Next step is writing unit tests for the Parsers/BiGGId part to assure that everything is working as expected for all three of them.
Then integration with the new identifiers.org format will be finished and annotation related code refactored.

According to @bgoli it will become possible to encode non-integer molarities in the FBC package version 3. The specification text currently discussed is:

The optional attribute charge contains a signed double referring to the Species object’s charge (in terms of electrons, not the SI unit coulombs). Note, that unlike FBC versions one and two a Species may, for the purposes of charge, be interpreted as a pseudoisomer or aggregate molecule and may assume a non-integer value. Non-integer charges should be used with caution as their use may have unintended side-effects, for example, with respect to the accuracy of reaction balancing.

For now Formulas that cannot be parsed are ignored.
There are still problems with ClassCastExceptions in the GPR parsing code, however I'll open another issue to discuss this.

We also seem to have some annotations where, e.g. H20 is annotated as hydroxide additionally.
Need to check whether similar things happen for other species/reactions/etc. and queries need to be adapted.

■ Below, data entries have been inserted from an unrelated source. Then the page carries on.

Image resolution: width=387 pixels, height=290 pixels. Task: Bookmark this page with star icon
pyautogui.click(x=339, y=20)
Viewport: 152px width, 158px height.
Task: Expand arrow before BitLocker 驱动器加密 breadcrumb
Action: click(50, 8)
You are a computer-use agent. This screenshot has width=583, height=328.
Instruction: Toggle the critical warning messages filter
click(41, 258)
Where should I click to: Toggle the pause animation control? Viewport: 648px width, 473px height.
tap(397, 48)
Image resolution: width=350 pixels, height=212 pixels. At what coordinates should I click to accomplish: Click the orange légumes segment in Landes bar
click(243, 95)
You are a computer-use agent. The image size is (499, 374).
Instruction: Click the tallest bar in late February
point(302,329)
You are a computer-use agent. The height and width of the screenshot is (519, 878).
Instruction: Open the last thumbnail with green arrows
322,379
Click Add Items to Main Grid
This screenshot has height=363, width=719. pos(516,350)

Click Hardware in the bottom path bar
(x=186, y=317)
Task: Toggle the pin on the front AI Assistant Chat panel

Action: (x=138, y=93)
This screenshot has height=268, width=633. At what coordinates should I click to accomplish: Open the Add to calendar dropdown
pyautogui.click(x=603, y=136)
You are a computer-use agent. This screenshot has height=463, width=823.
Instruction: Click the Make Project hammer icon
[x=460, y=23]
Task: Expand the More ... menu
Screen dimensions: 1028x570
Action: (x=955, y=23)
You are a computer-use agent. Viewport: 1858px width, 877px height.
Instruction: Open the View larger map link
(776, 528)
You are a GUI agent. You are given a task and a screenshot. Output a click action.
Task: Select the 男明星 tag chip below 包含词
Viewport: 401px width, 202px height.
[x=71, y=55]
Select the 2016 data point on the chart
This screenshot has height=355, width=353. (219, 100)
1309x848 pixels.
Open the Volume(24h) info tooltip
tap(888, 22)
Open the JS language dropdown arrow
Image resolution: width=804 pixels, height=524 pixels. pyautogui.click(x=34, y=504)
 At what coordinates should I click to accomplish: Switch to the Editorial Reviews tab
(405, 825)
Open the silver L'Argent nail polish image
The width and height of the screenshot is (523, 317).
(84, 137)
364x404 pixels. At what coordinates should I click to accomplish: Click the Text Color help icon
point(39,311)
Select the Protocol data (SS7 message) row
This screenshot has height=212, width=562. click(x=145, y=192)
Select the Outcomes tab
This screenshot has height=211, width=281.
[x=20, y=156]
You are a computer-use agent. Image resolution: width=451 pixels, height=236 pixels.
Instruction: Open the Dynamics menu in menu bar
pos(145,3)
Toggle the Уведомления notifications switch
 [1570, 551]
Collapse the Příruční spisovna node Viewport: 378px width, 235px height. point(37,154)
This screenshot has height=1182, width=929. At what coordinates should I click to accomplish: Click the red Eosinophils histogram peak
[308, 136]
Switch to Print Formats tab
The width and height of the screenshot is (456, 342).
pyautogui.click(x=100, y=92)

Integration with the rewritten BiGGId class should now be finished, however there are some small issues with probably empty ids being produced somewhere (currently only seen when annotating species), so code needs to be checked for passing empty ids when creating BiGGIds. This also needs some further test cases before merging. Changes to the previous version will be discussed in another issue, as there are still some smaller things to discuss.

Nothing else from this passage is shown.